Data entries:
□ □ □ □ □ □ □

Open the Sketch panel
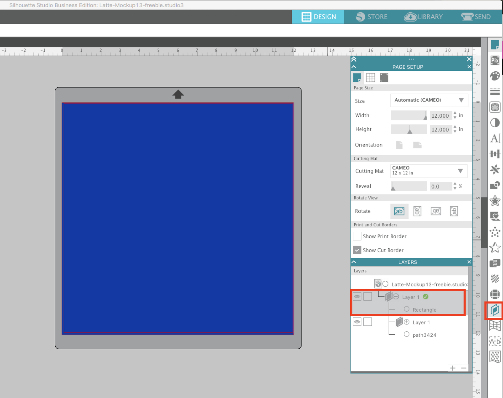Screen dimensions: 503x398 tap(495, 278)
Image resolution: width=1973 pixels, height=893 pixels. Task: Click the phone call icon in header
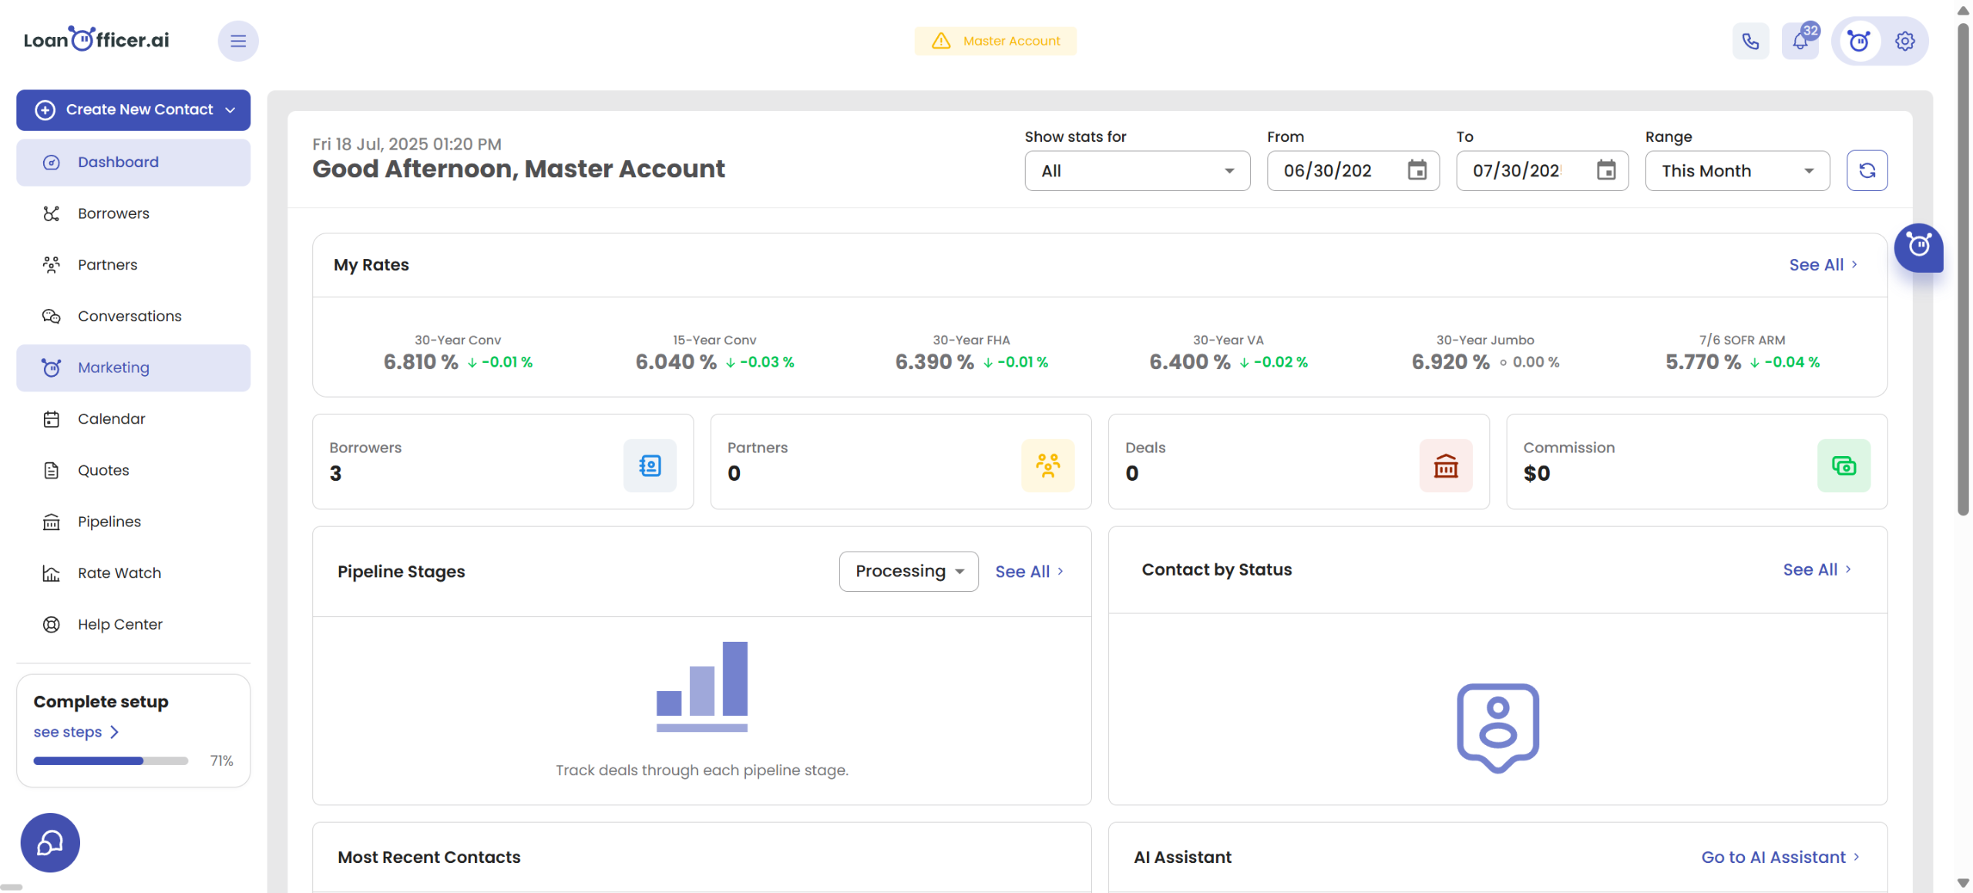(1750, 41)
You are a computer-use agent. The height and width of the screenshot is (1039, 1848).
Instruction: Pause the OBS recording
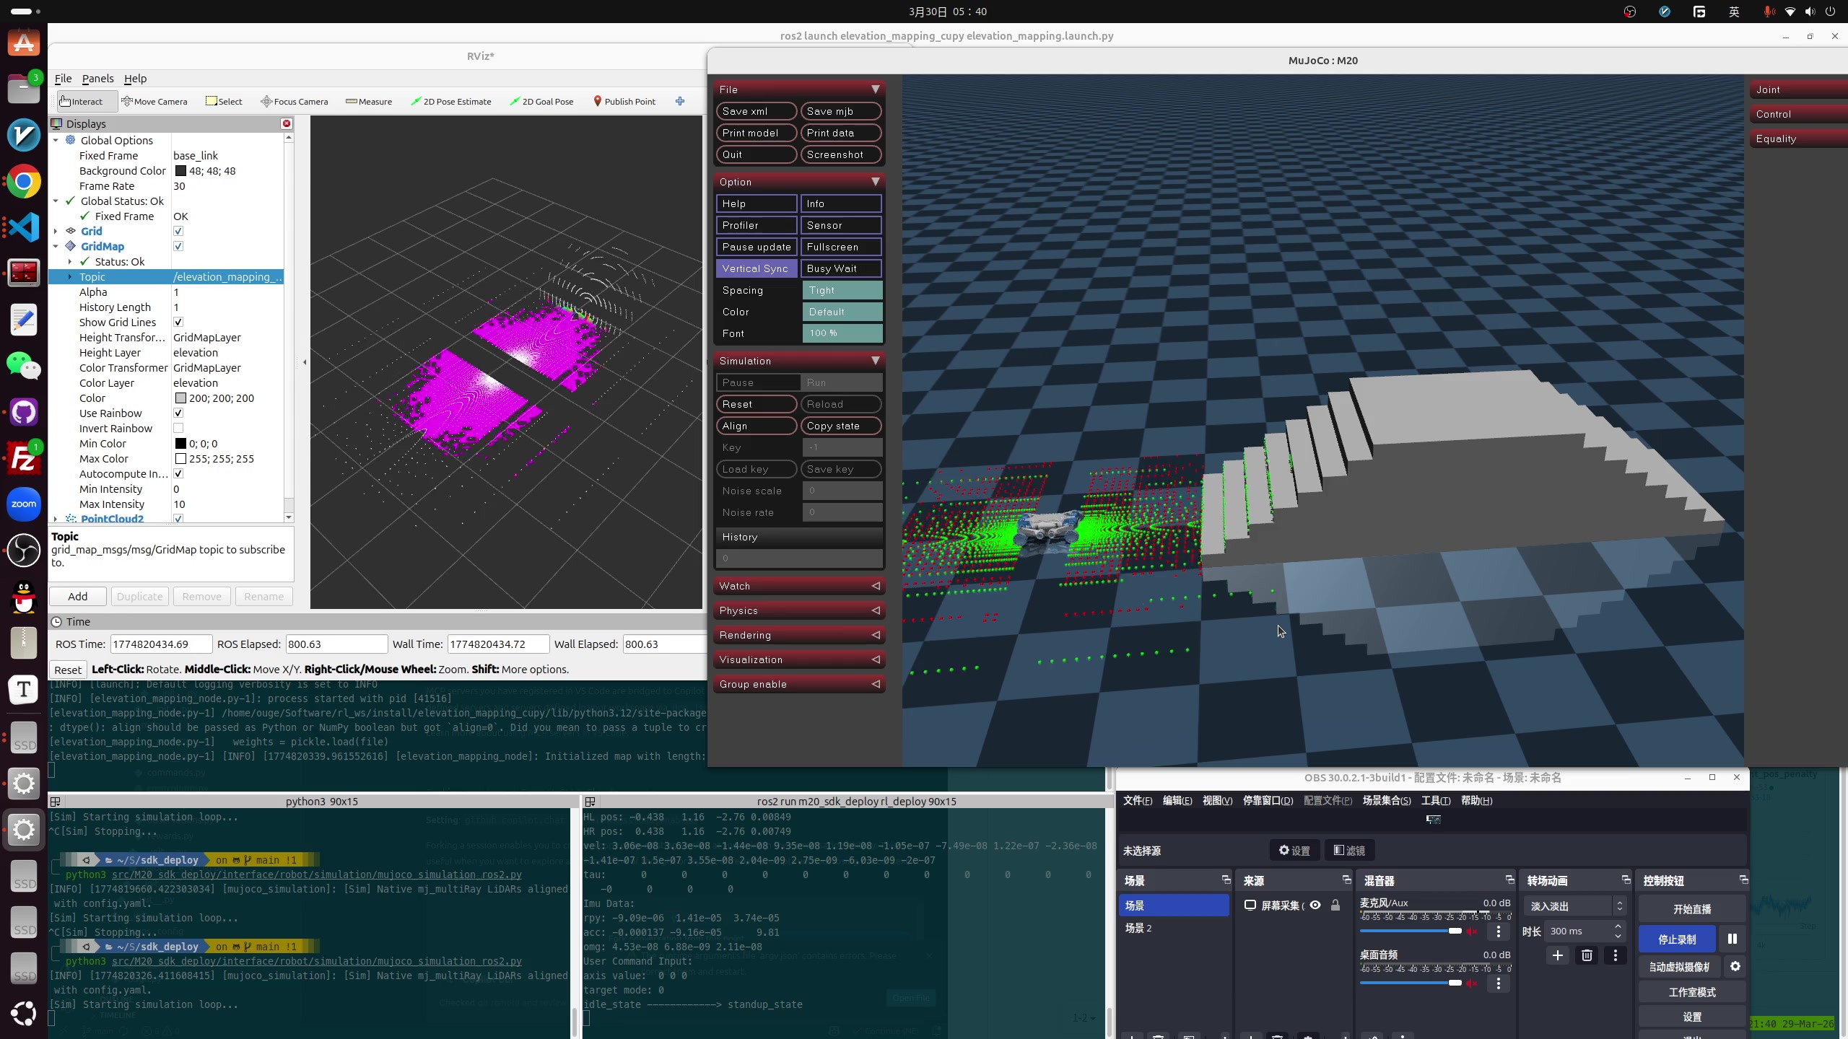point(1732,939)
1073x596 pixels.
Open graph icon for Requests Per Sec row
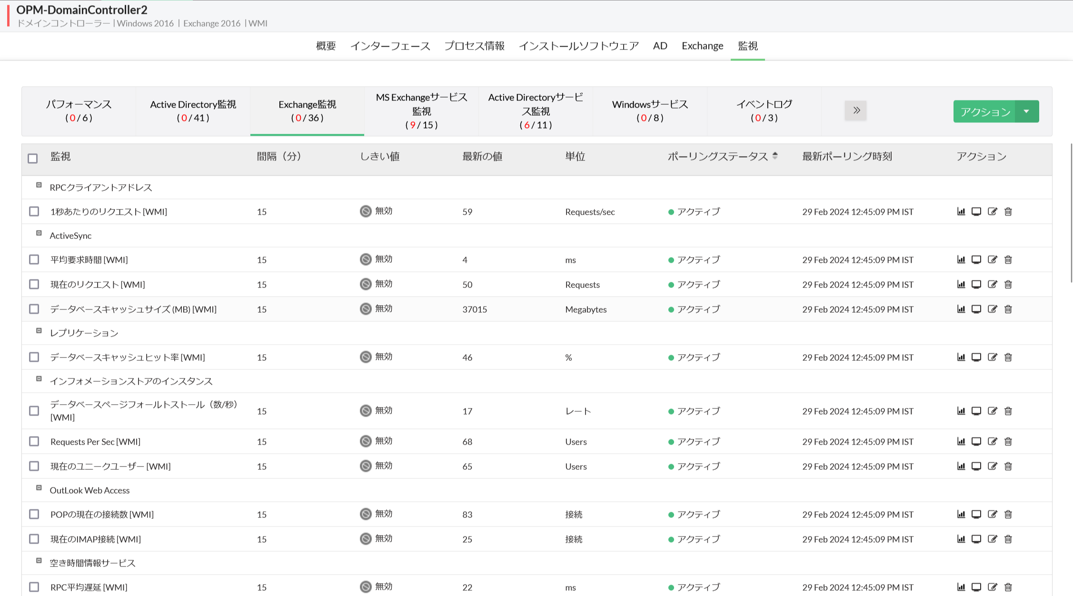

□ □ □ □ □ □ □

- Task requirements -
Pictures are to be left out while the lines from the beginning of the records through the line with "1073x596 pixels." are copied word for word.

- Reply -
Open the Sketch panel
Screen dimensions: 503x398 tap(495, 278)
Image resolution: width=1973 pixels, height=893 pixels. Task: Click the phone call icon in header
(1750, 41)
You are a computer-use agent. The height and width of the screenshot is (1039, 1848).
Instruction: Pause the OBS recording
point(1732,939)
1073x596 pixels.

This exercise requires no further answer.